When Cutting Factory work towards a film’s production, music and the sounds used to bring a video to life is always on our minds. Sound design is what you use to introduce fx and emphasis to video, but it’s a bit of a mysterious topic for video production, so we decided to dedicate a blog to this subject.
What is Sound Design?
Sound design is the act of creating, or recording sounds to be overlayed on top of pre-existing audio, or video files. It’s an art which requires audio production skills, as well as an understanding of video and visual production, because it’s essentially a fusion of the two (or at least one is used to emphasise the other). It’s different from how a soundtrack for a video or performance would be created, but the two can be used together. Essentially, sound design is everything which is audio in a video production, but which isn’t the soundtrack/piece of music.
History
Some of the earliest recorded uses of sound design is in theatre, where recorded audio was used to add sounds to characters movements, and sounds to characters who couldn’t make sounds on demand. Here we are referring to babies actually. One of the first recorded examples of “sound design” was the sound of a baby crying at a theatre in London. The recording was played from a phonograph during the performance, which is not too dissimilar to how sound design works today in theatre. Obviously the means for producing audio are now much more sophisticated and you can shape audio in more interesting and complex ways. How it works with video is a bit different of course, but we’ll come onto that later in the blog.
How does Sound Design Differ from Studio Recording?

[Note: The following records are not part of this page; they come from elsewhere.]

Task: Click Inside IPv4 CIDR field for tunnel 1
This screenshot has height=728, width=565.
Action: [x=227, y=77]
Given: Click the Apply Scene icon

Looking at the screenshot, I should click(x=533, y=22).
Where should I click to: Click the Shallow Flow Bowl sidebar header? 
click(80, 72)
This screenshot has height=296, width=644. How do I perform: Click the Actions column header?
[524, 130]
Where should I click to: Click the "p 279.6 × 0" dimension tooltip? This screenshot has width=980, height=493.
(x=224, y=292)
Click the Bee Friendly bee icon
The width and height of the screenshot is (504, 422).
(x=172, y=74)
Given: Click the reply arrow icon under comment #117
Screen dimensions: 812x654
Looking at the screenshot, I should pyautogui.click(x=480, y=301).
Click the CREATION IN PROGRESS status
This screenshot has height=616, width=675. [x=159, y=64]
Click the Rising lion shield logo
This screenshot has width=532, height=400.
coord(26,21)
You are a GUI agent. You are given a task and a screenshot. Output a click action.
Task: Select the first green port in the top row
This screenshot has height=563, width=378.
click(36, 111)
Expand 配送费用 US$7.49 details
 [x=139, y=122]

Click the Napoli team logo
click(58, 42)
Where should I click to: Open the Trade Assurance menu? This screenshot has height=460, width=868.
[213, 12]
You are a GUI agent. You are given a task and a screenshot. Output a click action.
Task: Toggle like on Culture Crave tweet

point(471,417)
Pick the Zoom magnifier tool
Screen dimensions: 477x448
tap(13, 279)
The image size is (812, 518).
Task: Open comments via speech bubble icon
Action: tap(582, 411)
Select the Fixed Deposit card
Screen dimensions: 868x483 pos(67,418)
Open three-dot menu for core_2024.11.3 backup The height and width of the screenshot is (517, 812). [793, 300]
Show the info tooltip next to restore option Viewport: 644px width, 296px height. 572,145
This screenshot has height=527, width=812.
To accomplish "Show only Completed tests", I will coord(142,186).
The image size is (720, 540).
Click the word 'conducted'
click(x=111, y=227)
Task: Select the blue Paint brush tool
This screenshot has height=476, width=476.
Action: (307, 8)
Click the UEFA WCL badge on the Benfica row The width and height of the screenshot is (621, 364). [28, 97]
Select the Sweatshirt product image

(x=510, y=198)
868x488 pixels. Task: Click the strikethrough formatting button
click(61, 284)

Working in a large studio with musicians is complex, expensive and requires a lot of space and time. But designing sounds for a performance, or even a short online video can be done in a smaller space, or production studio (as opposed to a recording studio). With most of these things, the bigger the performance, the bigger the space that is needed to record or produce something. Designing sounds for a video and audio can be done in a smaller production studio, and sounds can be made on a production computer, or recorded on handheld devices with boom mics if captured outside. It’s obviously a lot different when Hollywood designs sounds for a movie, as the production is played in a much larger space (a cinema), so their productions will need to be produced in an equally large space so the producers know how their audio will be replicated in such an environment.
How is Sound Design Used in Video?
When a video is made, audio is captured, a lot of times from a separate microphone. But not everything you hear on a final film comes from the separate microphone, some of it has to be created in post-production. Audio and video are made using two completely different programs, facilities, and, most importantly, people. As the two are separate processes, they need to be combined at some point, mostly at the end of the visual production. In some cases, video is made for audio, in the case of a music video, for example. In other cases, music is made for a video, in the case of a company/product commercial. In all cases, sound design can be used to bring real scenes, or the scenes outside of the music to life.
Here is an example of how Cutting Factory used sound design to emphasise the beginning of a video production. The music is also created by us, but the sound design at the beginning really helps to introduce the video. Starting with a bad weather day (emphasised by sound effects of storms and rain), the horse moves through the landscape and into brighter scenes.
Sound design in this video was used throughout the production, it’s not so much of an emphasis, instead it’s more fundamental to the production. Because it’s more of a walkthrough of a product, the product plays more of a fundamental role in the production so the video needs appropriate sounds to emphasise audio from beginning to end.